Camorra, beni per 10 milioni “pignorati” al boss Michele Zagaria

di Redazione

Michele ZagariaCASERTA. La Guardia di Finanza ha provveduto al sequestro conservativo di beni del valore di 10 milioni di euro riconducibili al superlatitante del clan dei Casalesi Michele Zagaria.

Il provvedimento, emesso dal gip di Napoli, su richiesa della Dda partenopea, ed eseguito dal Gico e dallo Scico di Roma, riguarda beni mobili, immobili e disponibilità economiche e finanziarie. Sono in tutto 15 le persone destinatarie di questo provvedimento di sequestro, tra cui Carmine, fratello del latitante, e Nicola, padre di Michele, nonché due imprenditori considerati dagli inquirenti storici riferimenti del clan.

“Il provvedimento si inserisce – si legge in una nota firmata dal procuratore aggiunto Federico Cafiero de Raho – in una scelta della Procura utile a garantire il pagamento delle spese giudiziarie da parte di persone condannate per reati gravi che, molto spesso, sottraggono risorse preziose allo Stato”. Nel caso specifico del gruppo Zagaria è stato calcolato che le spese sostenute dalla giustizia ammontano a circa 1 milione e mezzo di euro. Il denaro ‘investito’ dallo Stato riguarda, in particolare, intercettazioni telefoniche e ambientali, la custodia cautelare e la celebrazione dei processi nel corso dei quali vengono spesso utilizzate le videoconferenze.
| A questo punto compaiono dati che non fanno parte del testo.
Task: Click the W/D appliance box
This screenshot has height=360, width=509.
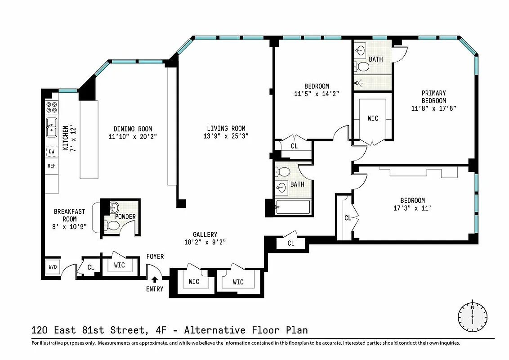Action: pos(53,267)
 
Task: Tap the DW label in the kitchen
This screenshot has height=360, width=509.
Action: pos(51,152)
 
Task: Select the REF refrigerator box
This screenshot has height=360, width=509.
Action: pos(51,166)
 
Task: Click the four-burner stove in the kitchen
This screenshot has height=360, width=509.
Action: pos(51,107)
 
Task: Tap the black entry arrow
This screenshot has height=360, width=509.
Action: pos(155,280)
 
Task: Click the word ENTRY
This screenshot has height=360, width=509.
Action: pos(155,289)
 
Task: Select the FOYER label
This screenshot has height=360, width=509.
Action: pos(155,256)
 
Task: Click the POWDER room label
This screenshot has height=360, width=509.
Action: pos(125,216)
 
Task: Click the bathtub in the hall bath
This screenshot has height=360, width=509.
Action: pos(293,207)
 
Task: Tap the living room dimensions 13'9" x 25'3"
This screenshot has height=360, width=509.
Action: pos(226,135)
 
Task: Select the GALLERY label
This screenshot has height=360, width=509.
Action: pos(205,234)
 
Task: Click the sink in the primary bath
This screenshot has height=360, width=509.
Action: pos(360,51)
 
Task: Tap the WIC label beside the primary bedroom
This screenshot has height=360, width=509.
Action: pos(373,118)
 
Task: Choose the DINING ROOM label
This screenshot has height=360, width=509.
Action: pos(133,129)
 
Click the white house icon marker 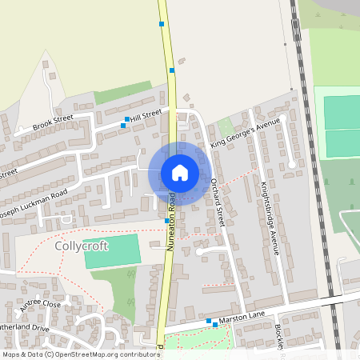pyautogui.click(x=179, y=173)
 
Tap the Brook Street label pyautogui.click(x=53, y=123)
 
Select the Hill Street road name pyautogui.click(x=146, y=117)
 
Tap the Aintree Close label pyautogui.click(x=41, y=304)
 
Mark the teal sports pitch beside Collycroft pyautogui.click(x=111, y=252)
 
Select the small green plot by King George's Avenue pyautogui.click(x=226, y=126)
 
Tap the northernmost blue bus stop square pyautogui.click(x=162, y=25)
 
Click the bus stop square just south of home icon pyautogui.click(x=166, y=220)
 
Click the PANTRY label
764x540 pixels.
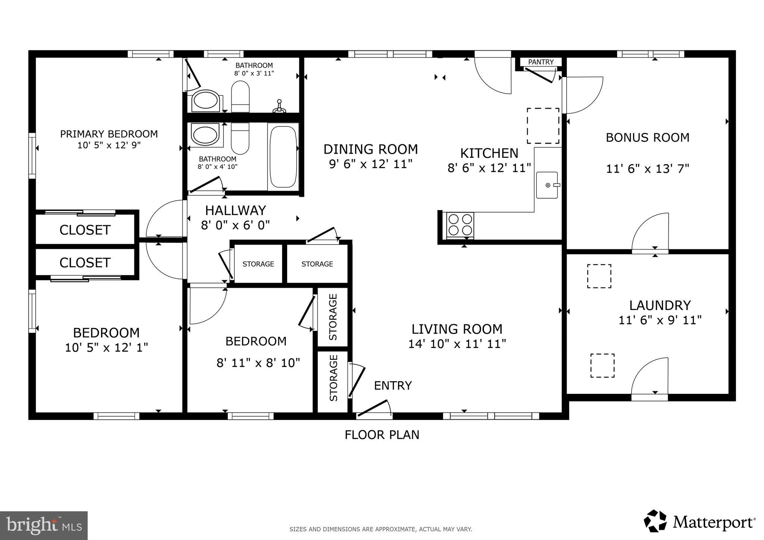pos(541,62)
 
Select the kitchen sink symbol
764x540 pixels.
pos(547,185)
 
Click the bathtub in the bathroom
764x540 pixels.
pos(283,156)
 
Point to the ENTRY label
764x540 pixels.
pos(392,385)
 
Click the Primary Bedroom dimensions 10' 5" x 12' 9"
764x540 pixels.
pos(109,145)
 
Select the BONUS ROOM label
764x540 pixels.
pos(647,138)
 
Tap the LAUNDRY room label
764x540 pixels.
pos(660,305)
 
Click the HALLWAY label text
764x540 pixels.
pos(235,210)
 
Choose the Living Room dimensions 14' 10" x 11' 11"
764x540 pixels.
pos(457,343)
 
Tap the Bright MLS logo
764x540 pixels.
pos(44,525)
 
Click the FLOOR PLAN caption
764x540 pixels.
pos(382,435)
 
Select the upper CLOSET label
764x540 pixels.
pos(85,230)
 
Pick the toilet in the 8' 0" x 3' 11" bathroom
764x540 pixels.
pos(240,97)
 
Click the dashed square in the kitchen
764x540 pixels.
pos(543,126)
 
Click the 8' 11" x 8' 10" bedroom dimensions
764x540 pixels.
pos(258,362)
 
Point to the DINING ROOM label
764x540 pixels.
pos(370,149)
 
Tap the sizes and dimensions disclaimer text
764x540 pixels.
pos(381,529)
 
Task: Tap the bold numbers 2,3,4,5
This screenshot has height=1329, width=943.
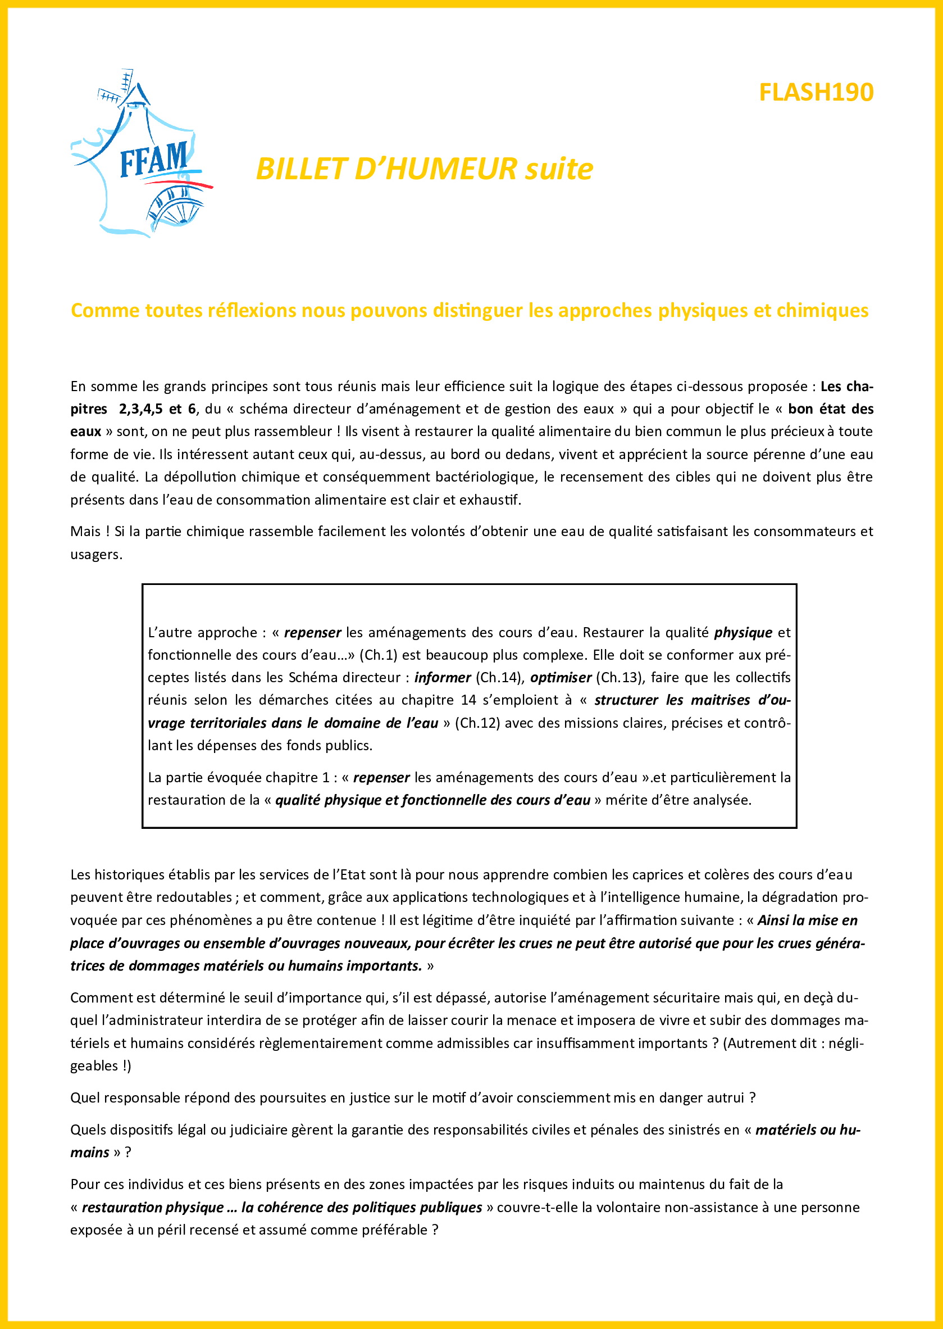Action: point(140,409)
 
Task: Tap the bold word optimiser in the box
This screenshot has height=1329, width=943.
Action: point(561,677)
“In larga parte – precisa de Raho – sono spese che diventano estremamente elevate proprio perché gli appartenenti alle organizzazioni criminali utilizzano strumenti sempre più sofisticati, anche dal punto di vista tecnologico, per sfuggire alle indagini della magistratura ingaggiando una vera ‘sfida tecnologica’ provocando un’impennata dei costi per l’istruzione e la celebrazione dei procedimenti giudiziari”.A tal proposito la legge prevede la possibilità di richiedere al giudice, dopo l’esercizio dell’azione penale, un vincolo conservativo sui beni di chi è stato rinviato a giudizio. Una sorta, dunque, di pignoramento a garanzia del credito dello Stato per le cosiddette spese di giustizia. Si consente, in questo modo, allo Stato di recuperare i costi sostenuti per le indagini e il processo.

“Il provvedimento – spiega de Raho – si iscrive nella logica di rendere finanziariamente autosufficienti i procedimenti per reati di criminalità organizzata i cui costi sono divenuti insostenibili e di fornire al ministero della Giustizia una procedura agevolata per riscuotere, rapidamente e con efficacia, le spese al pagamento delle quali tutti i condannati sono tenuti”.